Quando engravidou novamente, um ano depois de perder Stella, a empresária relutava em responder se era seu primeiro filho. Depois, entendeu que não era seu papel evitar o desconforto alheio. “O Oliver vai saber que teve uma irmã”, fala ela, que tinha criado um e-mail para Stella assim que engravidou, com o intuito de deixar registrado momentos importantes e recados que gostaria que a filha lesse. Hoje, ainda escreve às vezes.

“As pessoas acham mórbido, mas me faz bem”, conta. Abriu também uma página no Instagram, @precisamosfalarsobreluto, onde compartilhou com outras mulheres seu processo, ajudando muitas que sofriam sozinhas. Depois da perda, ela fez diversas terapias, incluindo uma intensiva de 16 sessões, chamada interpessoal, além de arteterapia, constelação familiar e microfisioterapia. Montou também um álbum de lembranças da filha.

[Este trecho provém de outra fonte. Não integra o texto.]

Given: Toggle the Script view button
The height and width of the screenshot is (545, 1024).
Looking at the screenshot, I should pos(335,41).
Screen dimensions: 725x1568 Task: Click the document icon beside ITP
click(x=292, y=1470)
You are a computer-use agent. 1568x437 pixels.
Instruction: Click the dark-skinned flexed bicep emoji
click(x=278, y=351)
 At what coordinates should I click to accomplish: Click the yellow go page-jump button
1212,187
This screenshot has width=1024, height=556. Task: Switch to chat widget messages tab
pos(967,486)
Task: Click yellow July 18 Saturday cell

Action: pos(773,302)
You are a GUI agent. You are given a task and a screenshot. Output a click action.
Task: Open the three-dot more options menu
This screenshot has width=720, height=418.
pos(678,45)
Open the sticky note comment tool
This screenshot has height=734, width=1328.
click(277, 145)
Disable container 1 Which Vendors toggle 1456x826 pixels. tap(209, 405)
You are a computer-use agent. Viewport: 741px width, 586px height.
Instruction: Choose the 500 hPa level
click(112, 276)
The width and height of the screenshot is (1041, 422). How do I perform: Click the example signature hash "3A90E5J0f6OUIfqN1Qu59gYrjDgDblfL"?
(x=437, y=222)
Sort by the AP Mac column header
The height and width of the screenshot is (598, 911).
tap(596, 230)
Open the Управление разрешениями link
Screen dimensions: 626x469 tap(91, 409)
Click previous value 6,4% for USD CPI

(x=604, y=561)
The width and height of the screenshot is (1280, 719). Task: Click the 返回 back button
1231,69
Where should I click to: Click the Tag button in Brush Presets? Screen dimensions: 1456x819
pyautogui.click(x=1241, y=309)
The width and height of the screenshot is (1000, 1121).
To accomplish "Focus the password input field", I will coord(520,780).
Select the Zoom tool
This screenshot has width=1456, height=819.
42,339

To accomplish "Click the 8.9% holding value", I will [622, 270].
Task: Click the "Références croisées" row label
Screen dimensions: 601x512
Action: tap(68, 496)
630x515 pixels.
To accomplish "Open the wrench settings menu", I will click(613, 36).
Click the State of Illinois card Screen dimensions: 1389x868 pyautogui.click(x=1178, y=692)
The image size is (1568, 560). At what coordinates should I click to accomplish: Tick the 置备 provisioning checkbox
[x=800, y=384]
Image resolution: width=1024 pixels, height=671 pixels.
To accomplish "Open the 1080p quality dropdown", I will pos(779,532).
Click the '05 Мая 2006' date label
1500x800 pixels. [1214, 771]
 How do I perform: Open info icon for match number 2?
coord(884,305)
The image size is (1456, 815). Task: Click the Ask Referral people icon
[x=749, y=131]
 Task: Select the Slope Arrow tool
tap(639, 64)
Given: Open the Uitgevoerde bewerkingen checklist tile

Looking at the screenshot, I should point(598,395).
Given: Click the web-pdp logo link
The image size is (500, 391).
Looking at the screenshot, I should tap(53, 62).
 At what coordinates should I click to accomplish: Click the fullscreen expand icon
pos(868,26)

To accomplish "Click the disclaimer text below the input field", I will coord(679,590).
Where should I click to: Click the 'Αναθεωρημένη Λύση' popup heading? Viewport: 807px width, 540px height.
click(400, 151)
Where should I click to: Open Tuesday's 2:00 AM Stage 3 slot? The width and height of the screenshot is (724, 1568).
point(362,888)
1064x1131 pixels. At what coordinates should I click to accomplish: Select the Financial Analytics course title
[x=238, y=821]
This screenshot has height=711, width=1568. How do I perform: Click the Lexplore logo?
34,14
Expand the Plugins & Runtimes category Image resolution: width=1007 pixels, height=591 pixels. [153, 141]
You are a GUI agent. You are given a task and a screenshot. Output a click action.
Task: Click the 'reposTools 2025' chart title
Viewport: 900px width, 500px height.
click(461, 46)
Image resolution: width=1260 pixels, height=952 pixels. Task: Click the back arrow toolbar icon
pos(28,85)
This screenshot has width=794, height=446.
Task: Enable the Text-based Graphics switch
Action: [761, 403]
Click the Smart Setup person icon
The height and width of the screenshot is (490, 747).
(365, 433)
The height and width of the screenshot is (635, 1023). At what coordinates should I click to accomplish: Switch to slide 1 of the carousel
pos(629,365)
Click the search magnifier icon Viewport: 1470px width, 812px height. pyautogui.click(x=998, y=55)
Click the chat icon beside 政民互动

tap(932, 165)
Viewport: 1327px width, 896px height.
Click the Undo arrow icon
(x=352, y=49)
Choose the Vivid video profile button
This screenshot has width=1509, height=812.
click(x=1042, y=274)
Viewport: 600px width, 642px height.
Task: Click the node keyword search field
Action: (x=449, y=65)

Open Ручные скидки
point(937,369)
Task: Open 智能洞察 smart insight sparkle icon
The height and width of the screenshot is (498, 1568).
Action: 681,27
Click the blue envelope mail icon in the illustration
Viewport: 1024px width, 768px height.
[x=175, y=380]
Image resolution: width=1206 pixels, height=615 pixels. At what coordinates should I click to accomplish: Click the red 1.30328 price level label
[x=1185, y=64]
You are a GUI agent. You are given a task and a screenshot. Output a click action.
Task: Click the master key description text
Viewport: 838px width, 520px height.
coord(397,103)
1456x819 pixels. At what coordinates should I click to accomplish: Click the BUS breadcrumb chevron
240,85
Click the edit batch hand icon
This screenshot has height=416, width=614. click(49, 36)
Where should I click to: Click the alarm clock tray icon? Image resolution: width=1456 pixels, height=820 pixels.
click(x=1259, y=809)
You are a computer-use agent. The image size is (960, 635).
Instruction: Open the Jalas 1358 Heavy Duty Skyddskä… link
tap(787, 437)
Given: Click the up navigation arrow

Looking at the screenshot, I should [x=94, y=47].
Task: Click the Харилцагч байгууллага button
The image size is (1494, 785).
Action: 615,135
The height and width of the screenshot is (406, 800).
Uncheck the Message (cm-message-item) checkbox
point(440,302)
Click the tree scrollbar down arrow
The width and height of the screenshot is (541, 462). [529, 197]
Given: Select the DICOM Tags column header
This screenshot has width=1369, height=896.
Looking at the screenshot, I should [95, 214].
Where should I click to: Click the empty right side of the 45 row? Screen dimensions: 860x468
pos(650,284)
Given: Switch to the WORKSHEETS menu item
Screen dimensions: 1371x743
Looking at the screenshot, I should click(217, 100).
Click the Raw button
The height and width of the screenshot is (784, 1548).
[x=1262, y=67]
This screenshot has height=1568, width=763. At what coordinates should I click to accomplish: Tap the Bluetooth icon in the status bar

Recomenda paciência a outras mulheres que passam pelo luto perinatal – consigo mesma e com o corpo, que nem sempre se cura na velocidade esperada e recorda constantemente das mudanças ocorridas – e a prática do autoperdão. “Falo para mim mesma que fiz o melhor que pude com o que sabia na época. Mas nem todos os dias são bons, tem dias que acordo triste. Eu e meu marido nos damos permissão para sofrer”, fala. “É o estado mais cru, vulnerável e honesto que uma pessoa pode estar”, ressalta.

O luto de um filho não tem fim, não tem tempo para terminar. “A gente aprende a viver apesar da ausência”, descreve Beatriz. “Aos poucos, trabalhamos internamente isso. Mesmo quem está em negação e passa por cima imediatamente depois da perda uma hora vai encarar os sinais de que precisa lidar com seu luto”, completa a enfermeira. Até lá, a quem está no entorno cabe dar colo e acolhimento.